Wahiba Menad, une amie de Nabil Yssaad qui l’a côtoyé avant la tragédie, a dû couper les ponts avec lui. Sa déclaration aux policiers a été passée en revue mardi matin.

« C’était un très bon ami, mais il voulait plus. Je ne voulais pas de relation amoureuse avec lui », a expliqué la femme aux enquêteurs.

Nabil Yssaad insistait malgré son refus. Elle lui a expliqué qu’elle ne voulait plus de contact.

« Le seul moyen, c’était de lui dire : ne me contacte plus. Il ne comprenait pas autrement », raconte Mme Menad.

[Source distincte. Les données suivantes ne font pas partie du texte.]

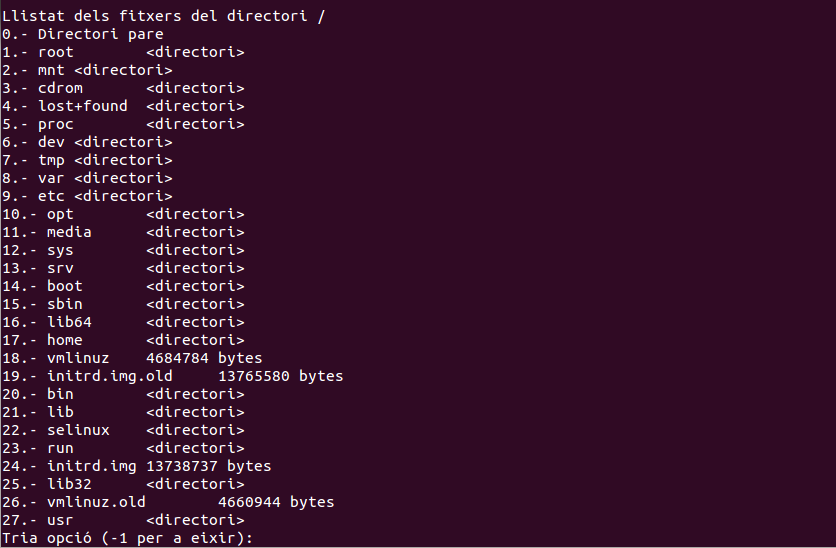836x548 pixels.
Task: Select the 'home' directory entry
Action: (65, 340)
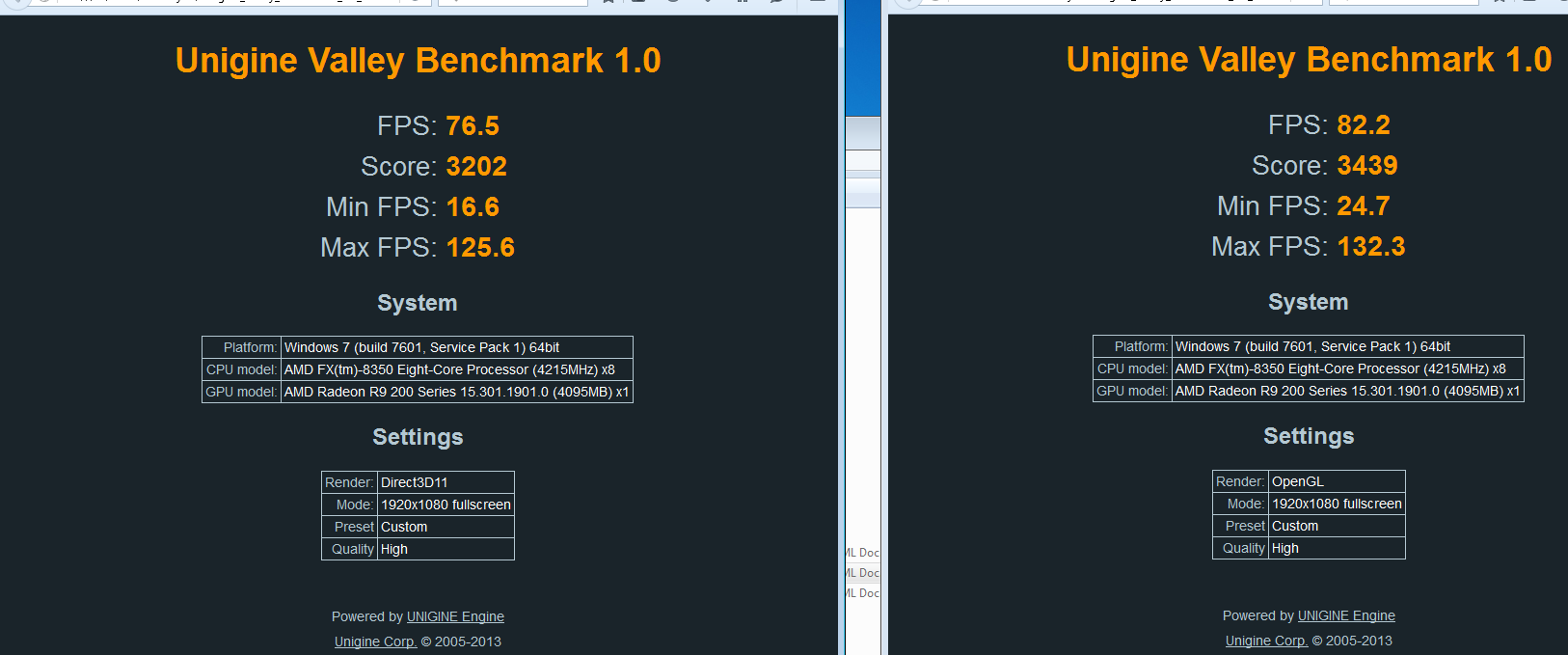Screen dimensions: 1568x655
Task: Click the 3439 score value
Action: click(1366, 166)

Nabil Yssaad s’est confiée à Mme Menad sur ses problèmes de couple. Il a raconté que sa femme l’empêchait de voir ses deux garçons. « Selon lui, sa femme était dépressive et agressive avec lui. Il dit qu’elle avait déposé une fausse plainte pour violence conjugale. »

Elle n’avait pas d’information sur sa santé mentale, mais trouvait étrange qu’il se soit attaché à elle en si peu de temps. « De faire une fixation sur une personne comme ça, je ne trouvais pas ça normal », explique son ancienne amie aux enquêteurs.

Elle a alors réitéré qu’il ne devait plus la contacter. « Je lui ai dit que s’il n’arrêtait pas, j’allais faire une plainte pour harcèlement. »

L’enquête publique se poursuit jusqu’à vendredi.